> **Text**
AMY GOODMAN: This is Democracy Now!, democracynow.org, The War and Peace Report, as we continue with Part 2 of our discussion with Hagai El-Ad. He is the executive director of the human rights group B’Tselem. He testified Thursday in front of the United Nations Security Council about the crisis in Gaza and the West Bank. He had testified there before, but this was the first official briefing he has done.

Talk about the significance of this moment, and talk more about what you had to say and what you were trying to convey to the world.

HAGAI EL-AD: So, what was key for us is really trying to spell out the daily reality for a Palestinian living under occupation, in the moments that don’t necessarily make the news, when soldiers enter a Palestinian home in the dead of night—and people abroad might assume that they have a search warrant or probable cause or something like that, but, no, military law gives almost any soldier the authority to enter any Palestinian home any time, and the army does—and a million other ways in which Palestinians, day in and day out, have absolutely no control over their lives, have no representation in the Israeli institutions that determine everything in the life of a Palestinian, and to try and explain that, to give flesh and blood to the meaning of living under that regime, not for a month, not for a year, not for a decade—an entire people for more than half a century in that reality.

AMY GOODMAN: And there you’re talking about the West Bank. In Gaza, people are being killed regularly. There’s the Great March of Return protests that began on March 30th. And your official figures for how many people the Israeli military has killed since then?

HAGAI EL-AD: It’s more than 170 fatalities. More than 30 of them were minors, under 18. Three of them were actually children. They were 11 years old. These are the youngest ones that were killed since March 30. And more than 5,300 that were injured from live gunfire.

But it’s really important for me to emphasize that Gaza is also another example of Israeli control. Israel controls everything between the river and the sea. In Gaza, the control is external. We decide what and who gets in and out of the Gaza Strip, except of the Rafah Crossing with Egypt that is closed most of the time. We control the population registry in Gaza. If you’re a Palestinian in Gaza and you need medical care—not necessarily even in Israel; you need medical care in the West Bank or in Jordan—you need an Israeli permit for that. We control everything in different ways, directly or indirectly.

AMY GOODMAN: So, you have the 170 Palestinians, at least, killed, 5,000 shot by Israeli military snipers. And the number that is used so often—18,000—goes beyond the shootings. Is that right?

HAGAI EL-AD: Correct.

AMY GOODMAN: People injured by?

HAGAI EL-AD: Tear gas, other forms of ammunition and so on. Those are figures that are less precise, and we don’t have accurate figures for them.

AMY GOODMAN: I wanted to ask you about Israel’s plans to demolish the Palestinian Bedouin village of Khan al-Ahmar. On Monday, Israeli forces arrested four villagers, injured seven people, as they protested the arrival of the demolition teams. This is Bedouin villager Ahmad Abu Dahouk speaking last month.

> **What to work on**
(1) According to the interview, how many of the more than 170 people killed since March 30 were minors?
(2) Write out the interview from "HAGAI EL-AD: Correct." up to and including "figures for them.", substituting "Pepper spray" for "Tear gas".

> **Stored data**
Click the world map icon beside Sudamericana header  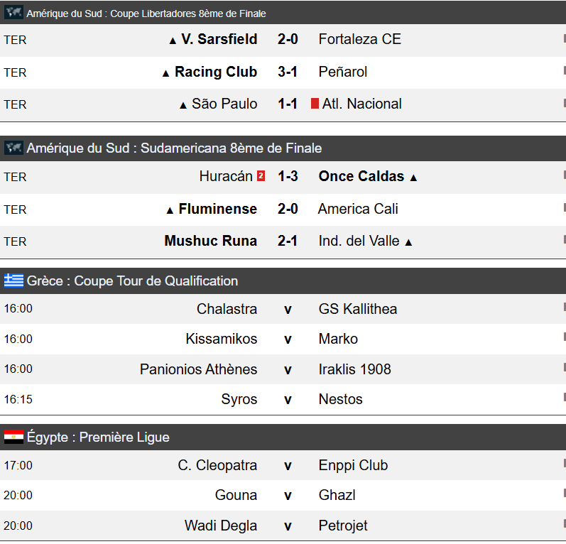point(13,148)
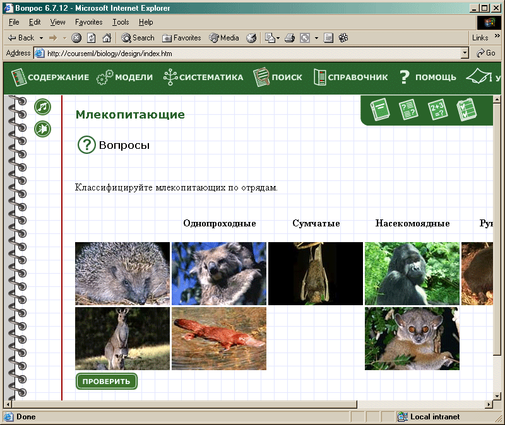The width and height of the screenshot is (505, 425).
Task: Toggle the speaker mute icon
Action: point(42,129)
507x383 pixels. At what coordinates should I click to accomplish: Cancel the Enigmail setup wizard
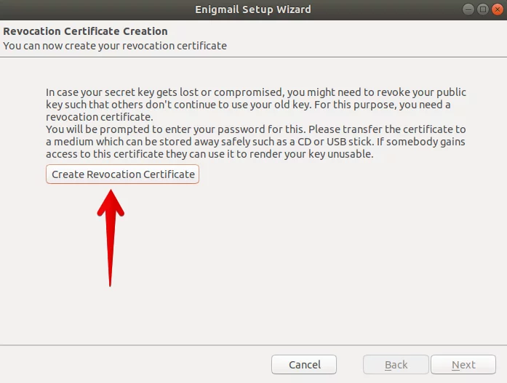(x=304, y=365)

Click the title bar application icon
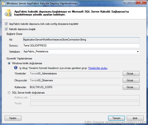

> **Solutions to the exercise**
(1) More than 30 of them were minors, under 18.

(2)
HAGAI EL-AD: Correct.

AMY GOODMAN: People injured by?

HAGAI EL-AD: Pepper spray, other forms of ammunition and so on. Those are figures that are less precise, and we don’t have accurate figures for them.